To say her posting about being a writer shook me would be an understatement. Just when I thought it was safe to go outside, another atomic cloud seems to blow in my direction, forcing me once again to duck and cover, and to look back at what could possibly have inspired not just this poem, but several others recently that might also have been aimed in my direction.
Remarkably, she may have somethings to complain about since I got a number of poetry journal items posted during the month of April, some seriously significant in that she might well have interpreted them as talking to her (which for the most part they were), nothing overly dramatic, and yet well beyond the fluff I had posted the previous month.
The most provocative of the poems I posted included “Mutual Distrust,” “Spy,” “Invisible Men,” “Love of Nature,” “Turn, turn,” “Plucking the Celestial Virgins,” and “Being A-mused,” any of which might have set her off if for different reasons.
In Mutual Distrust” I propose the idea that the only people you can trust are those people who you don’t trust because you know where they are coming from in the first place. The implications are obvious.
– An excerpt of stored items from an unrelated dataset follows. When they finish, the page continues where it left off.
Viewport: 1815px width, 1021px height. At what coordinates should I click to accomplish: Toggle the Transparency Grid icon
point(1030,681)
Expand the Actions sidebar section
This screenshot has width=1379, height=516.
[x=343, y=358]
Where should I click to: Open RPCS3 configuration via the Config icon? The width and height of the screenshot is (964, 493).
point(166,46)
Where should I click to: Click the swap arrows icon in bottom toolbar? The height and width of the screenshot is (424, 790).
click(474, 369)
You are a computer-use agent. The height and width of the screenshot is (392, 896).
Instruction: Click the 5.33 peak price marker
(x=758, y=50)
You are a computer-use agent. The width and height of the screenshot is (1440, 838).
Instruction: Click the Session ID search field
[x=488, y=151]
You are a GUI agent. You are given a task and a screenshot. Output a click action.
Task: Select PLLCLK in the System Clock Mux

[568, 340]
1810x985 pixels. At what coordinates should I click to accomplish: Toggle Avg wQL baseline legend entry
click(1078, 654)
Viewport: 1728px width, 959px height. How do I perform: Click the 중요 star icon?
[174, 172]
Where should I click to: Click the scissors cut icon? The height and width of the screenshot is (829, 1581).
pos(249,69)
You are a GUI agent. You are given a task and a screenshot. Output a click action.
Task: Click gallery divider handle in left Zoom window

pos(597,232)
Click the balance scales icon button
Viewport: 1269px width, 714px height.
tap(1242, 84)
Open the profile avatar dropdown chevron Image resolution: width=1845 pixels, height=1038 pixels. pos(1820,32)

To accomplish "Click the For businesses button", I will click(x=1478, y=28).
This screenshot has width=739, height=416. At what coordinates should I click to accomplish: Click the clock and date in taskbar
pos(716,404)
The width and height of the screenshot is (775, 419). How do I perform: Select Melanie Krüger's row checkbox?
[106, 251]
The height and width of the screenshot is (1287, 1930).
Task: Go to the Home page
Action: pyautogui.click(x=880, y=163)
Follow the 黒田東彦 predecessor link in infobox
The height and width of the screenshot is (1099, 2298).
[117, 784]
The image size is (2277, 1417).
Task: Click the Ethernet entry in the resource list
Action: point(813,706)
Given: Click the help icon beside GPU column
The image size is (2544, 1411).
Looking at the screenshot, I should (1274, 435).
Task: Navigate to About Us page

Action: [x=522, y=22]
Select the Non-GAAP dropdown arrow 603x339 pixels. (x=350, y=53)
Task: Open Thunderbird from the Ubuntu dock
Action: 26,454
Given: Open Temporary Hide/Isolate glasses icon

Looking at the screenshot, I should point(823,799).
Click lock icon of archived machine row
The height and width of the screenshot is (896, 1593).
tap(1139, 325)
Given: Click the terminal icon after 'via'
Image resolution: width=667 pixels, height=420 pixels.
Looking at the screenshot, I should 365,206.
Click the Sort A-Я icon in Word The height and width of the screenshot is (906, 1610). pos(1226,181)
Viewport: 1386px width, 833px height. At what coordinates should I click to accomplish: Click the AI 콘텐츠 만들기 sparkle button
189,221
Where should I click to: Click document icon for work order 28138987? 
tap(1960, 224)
Since I already believe she took a snipe at me in poem last fall as being “clever and illusive,” my poem “invisible men” might well have also touched a nerve, especially when I referred to love as being the most powerful force in the world, even when unrequited, and that invisible men might give if freely, not expecting anything in return.
And in “Turn Turn,” she might well have taken offense to letting “Roxanne do whatever she needs to survive.
Again, we come to yet another connection to muses in “Being A Mused,” not knowing which part of me is me and which is the muse.”
Then, there was the poem about the spy that started to hang around me at the town I covered, who kept taking my picture and promising me fame – a true story, although I could see how this might fit into the mythology of her poems, including the most recent poem about my inspiring her (in a negative way).
“Plucking the Celestial Virgins” is actually the title to a journal entry from 1980, which, however, seemed to fit today, and may have inspired her poem in which she said, “You will not get me, you won’t, don’t try, don’t think it, don’t breathe it.”
I know she has been reading my posts; I just did not assume she took them to heart in the way her latest post seems imply.
Until she posted the poem about poetry this week, I assumed nearly everything was focused on her failed relationship and its aftermath – as it well might be. But she is a clever enough poet to be playing a number of word games and inserting a number of multiple meanings that I might have overlooked.
It is possible in my evaluation of some of her poems over the last few weeks, I may actually have missed a dire warning about myself as a target.
So, clearly, I’ll have to reevaluate several poems I thought were settled including the most recent scribe poem, again with a view that she may have been reacting to something I might have been posting.
Obviously, ignoring my cyber nanny has consequences.